## Dataset records:
____
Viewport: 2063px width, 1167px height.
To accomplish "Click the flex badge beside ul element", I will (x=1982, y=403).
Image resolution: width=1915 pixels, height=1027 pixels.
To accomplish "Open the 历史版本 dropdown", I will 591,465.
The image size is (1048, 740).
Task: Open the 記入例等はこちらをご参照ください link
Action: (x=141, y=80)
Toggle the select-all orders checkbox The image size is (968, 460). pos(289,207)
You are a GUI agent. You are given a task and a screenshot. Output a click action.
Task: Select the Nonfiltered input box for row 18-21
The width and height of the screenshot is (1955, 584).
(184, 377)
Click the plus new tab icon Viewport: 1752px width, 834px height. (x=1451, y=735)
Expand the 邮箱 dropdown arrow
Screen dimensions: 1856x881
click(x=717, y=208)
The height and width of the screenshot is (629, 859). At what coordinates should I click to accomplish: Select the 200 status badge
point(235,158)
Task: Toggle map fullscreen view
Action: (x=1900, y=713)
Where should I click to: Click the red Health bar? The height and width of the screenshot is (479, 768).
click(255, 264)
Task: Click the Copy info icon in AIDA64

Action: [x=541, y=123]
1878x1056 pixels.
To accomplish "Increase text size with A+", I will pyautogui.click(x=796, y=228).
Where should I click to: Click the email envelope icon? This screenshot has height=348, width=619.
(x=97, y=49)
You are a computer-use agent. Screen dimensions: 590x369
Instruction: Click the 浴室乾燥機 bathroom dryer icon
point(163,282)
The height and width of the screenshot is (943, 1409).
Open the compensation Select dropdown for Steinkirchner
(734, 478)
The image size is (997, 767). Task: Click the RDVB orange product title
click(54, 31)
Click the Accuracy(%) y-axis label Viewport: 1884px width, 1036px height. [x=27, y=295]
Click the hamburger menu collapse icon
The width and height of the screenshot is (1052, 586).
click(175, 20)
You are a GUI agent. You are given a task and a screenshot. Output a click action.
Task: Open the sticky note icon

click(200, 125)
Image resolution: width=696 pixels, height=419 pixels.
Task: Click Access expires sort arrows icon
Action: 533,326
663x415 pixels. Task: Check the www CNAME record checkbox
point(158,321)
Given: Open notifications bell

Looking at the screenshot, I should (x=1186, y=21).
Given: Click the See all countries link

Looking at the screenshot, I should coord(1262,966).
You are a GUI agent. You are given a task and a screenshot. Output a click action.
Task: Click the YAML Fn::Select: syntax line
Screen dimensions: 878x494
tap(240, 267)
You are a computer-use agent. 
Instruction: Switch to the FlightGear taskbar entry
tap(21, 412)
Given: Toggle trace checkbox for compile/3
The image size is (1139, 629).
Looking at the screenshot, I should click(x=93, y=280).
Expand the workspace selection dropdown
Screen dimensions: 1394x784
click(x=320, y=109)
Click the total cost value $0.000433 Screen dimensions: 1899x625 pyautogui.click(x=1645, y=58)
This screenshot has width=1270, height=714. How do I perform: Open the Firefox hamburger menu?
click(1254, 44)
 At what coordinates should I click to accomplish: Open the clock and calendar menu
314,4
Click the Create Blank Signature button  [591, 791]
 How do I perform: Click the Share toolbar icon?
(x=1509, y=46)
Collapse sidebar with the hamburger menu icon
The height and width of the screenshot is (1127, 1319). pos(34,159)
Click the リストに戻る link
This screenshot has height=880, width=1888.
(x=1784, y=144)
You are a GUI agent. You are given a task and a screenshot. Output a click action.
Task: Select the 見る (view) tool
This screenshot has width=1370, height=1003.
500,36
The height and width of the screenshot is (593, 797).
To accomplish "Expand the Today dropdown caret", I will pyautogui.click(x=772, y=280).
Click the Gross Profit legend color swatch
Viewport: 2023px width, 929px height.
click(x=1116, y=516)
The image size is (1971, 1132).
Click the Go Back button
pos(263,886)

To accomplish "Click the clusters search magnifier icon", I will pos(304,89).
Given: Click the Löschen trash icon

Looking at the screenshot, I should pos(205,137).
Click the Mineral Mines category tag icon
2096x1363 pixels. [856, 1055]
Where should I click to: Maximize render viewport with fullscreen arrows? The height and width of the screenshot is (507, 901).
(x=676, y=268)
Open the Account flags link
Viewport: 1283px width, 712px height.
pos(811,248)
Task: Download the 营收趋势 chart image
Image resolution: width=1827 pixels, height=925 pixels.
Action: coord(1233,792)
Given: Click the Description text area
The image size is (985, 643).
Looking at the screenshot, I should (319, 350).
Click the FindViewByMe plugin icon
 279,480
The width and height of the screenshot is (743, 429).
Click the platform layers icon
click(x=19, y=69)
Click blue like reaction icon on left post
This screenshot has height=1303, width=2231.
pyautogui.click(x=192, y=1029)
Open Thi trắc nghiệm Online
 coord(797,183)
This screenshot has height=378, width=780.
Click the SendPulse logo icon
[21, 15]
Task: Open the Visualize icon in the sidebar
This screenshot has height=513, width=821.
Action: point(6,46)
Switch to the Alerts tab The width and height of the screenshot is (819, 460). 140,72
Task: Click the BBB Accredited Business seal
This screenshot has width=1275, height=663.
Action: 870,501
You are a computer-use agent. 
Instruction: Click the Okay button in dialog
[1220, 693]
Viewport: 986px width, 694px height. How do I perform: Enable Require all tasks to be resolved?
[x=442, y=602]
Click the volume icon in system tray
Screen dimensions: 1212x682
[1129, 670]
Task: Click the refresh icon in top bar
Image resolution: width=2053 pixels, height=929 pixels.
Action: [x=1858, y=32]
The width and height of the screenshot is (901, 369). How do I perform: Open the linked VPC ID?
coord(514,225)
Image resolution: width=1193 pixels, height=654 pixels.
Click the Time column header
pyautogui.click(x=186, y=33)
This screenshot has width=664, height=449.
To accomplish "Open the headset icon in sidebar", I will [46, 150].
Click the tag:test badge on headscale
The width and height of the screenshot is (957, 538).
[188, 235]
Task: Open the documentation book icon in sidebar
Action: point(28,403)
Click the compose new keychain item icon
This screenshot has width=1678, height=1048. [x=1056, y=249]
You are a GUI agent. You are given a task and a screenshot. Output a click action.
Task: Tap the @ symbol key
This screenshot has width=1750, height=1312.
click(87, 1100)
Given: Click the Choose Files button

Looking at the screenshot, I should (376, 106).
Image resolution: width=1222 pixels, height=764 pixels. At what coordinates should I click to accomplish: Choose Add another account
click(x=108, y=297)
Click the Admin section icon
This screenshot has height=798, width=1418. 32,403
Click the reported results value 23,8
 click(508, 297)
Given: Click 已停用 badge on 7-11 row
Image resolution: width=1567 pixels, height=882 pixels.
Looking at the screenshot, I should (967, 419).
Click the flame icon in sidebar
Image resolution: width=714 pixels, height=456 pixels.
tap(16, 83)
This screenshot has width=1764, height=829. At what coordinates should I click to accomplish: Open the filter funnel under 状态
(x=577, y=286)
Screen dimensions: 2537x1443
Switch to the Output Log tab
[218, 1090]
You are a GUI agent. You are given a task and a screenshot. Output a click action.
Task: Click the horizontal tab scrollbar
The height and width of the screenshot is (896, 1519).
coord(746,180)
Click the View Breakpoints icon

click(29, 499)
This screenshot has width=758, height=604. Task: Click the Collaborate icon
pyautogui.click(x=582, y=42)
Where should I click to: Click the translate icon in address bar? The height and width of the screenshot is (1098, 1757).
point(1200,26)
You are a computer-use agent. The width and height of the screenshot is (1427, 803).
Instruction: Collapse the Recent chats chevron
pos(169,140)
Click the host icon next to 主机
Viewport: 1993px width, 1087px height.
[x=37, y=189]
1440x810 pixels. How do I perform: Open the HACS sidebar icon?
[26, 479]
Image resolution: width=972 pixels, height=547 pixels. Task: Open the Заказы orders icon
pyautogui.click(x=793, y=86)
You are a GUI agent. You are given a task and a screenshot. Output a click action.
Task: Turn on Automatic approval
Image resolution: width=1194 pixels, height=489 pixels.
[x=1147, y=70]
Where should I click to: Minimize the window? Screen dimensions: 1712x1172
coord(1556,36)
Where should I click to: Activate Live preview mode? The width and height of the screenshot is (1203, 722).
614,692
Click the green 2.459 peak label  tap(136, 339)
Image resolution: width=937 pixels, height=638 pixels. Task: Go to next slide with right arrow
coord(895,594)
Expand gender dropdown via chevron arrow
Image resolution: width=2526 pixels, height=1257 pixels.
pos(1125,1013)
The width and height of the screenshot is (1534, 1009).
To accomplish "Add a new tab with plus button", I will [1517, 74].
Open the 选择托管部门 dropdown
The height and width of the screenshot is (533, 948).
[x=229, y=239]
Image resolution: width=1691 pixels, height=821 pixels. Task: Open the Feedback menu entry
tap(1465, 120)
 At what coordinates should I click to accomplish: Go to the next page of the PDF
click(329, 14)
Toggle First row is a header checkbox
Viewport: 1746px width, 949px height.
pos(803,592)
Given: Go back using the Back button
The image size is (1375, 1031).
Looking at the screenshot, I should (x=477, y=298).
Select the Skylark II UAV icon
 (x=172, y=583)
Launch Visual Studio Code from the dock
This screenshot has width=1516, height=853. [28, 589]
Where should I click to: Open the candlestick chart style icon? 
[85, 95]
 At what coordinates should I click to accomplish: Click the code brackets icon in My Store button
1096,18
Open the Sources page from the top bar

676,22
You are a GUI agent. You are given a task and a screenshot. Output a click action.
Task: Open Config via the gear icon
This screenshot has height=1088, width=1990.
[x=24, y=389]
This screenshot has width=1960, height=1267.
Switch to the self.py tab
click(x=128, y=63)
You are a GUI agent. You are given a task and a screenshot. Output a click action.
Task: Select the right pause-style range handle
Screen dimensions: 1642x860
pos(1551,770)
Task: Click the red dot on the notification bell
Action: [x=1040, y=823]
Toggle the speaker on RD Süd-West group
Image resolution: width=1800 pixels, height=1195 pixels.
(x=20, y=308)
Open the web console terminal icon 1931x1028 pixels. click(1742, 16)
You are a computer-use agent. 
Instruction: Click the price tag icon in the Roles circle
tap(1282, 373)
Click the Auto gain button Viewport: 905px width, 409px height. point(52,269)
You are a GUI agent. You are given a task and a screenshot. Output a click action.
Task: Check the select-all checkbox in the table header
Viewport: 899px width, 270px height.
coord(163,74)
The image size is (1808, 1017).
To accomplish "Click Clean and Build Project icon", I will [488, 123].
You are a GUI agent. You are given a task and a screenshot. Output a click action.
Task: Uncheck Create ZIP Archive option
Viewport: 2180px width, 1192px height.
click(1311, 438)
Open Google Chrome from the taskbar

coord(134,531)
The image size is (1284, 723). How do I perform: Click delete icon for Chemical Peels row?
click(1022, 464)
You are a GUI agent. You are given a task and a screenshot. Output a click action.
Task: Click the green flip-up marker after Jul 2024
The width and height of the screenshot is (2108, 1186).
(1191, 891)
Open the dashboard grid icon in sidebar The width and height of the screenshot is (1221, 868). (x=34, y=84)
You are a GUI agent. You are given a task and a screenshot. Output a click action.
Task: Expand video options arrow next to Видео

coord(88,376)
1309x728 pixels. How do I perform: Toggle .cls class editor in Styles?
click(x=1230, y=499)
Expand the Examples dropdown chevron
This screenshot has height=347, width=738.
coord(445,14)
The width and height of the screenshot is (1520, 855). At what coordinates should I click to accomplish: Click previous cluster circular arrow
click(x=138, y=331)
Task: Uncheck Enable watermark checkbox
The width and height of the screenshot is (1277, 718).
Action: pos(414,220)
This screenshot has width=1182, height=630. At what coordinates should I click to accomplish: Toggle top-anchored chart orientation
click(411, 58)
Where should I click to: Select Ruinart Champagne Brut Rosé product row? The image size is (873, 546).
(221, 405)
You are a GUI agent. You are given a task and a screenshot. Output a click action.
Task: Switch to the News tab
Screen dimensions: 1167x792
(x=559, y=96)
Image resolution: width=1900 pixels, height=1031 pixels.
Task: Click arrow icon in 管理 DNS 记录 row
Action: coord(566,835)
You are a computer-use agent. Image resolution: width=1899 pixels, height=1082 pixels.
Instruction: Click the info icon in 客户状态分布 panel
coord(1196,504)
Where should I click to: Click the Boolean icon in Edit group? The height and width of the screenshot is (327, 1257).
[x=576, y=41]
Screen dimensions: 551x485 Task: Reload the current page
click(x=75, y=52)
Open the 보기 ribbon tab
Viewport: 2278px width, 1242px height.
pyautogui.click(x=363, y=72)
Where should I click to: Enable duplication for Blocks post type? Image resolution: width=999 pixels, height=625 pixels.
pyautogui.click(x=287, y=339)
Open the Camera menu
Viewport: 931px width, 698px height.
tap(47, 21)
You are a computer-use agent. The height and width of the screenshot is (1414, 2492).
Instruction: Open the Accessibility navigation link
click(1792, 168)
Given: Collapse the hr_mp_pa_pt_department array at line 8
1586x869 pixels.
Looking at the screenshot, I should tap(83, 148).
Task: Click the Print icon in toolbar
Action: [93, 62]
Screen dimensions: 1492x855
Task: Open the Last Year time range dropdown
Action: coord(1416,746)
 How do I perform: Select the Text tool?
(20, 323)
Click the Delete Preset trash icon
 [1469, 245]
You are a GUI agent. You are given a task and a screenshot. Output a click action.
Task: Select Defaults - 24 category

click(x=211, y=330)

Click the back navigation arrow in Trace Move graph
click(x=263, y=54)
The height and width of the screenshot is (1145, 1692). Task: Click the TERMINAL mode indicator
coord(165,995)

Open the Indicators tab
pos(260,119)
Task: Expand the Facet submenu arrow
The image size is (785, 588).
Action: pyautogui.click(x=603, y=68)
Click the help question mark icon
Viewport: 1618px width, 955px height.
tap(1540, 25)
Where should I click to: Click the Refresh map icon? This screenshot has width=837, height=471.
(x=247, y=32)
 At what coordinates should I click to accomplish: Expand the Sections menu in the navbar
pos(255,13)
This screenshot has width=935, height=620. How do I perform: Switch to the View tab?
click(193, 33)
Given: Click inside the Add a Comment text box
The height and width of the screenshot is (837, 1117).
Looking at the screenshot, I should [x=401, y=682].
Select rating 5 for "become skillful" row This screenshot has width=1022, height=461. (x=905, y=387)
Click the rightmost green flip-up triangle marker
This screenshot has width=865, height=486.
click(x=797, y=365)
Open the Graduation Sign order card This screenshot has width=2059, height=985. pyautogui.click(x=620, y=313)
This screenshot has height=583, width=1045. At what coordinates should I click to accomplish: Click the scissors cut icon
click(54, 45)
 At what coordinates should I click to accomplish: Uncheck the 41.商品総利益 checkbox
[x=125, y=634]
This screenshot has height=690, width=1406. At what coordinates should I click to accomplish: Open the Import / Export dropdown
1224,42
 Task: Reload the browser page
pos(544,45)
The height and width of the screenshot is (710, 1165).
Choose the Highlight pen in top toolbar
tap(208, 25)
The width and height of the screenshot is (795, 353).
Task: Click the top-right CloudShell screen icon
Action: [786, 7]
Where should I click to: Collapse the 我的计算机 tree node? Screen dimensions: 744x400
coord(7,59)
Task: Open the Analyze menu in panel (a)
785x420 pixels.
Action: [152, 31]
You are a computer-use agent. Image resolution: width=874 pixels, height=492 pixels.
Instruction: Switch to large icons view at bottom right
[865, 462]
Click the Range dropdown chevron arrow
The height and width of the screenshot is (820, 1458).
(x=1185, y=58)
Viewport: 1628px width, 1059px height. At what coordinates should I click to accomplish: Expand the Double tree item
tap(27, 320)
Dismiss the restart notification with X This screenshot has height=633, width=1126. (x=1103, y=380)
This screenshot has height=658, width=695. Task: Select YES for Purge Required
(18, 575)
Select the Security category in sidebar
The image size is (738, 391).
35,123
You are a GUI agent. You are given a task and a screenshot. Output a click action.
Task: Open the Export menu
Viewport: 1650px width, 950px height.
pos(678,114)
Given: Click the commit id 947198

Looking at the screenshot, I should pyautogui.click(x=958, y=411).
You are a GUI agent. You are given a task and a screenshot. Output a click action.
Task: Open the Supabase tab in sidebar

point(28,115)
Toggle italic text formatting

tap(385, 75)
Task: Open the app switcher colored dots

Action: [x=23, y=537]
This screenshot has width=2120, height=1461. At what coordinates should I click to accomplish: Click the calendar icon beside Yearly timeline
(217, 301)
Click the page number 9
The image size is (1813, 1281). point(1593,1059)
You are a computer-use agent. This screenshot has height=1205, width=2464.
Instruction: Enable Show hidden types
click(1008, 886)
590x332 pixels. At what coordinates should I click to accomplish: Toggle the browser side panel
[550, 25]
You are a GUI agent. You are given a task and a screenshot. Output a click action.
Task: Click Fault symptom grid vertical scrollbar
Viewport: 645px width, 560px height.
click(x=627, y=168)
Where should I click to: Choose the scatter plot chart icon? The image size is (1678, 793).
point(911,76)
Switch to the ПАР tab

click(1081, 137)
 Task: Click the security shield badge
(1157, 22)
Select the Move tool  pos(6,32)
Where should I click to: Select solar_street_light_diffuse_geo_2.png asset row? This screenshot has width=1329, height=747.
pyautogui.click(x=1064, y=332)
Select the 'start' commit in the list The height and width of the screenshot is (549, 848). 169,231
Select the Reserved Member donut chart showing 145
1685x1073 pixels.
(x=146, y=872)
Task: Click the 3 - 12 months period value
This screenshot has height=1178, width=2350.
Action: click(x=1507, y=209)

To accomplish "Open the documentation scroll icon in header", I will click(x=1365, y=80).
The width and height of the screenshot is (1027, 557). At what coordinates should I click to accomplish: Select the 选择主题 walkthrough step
____
## Task requirements:
Reproduce every line in the data that has the word "Create" in it.

## Your response:
Click the Create Blank Signature button  [591, 791]
Task: Uncheck Create ZIP Archive option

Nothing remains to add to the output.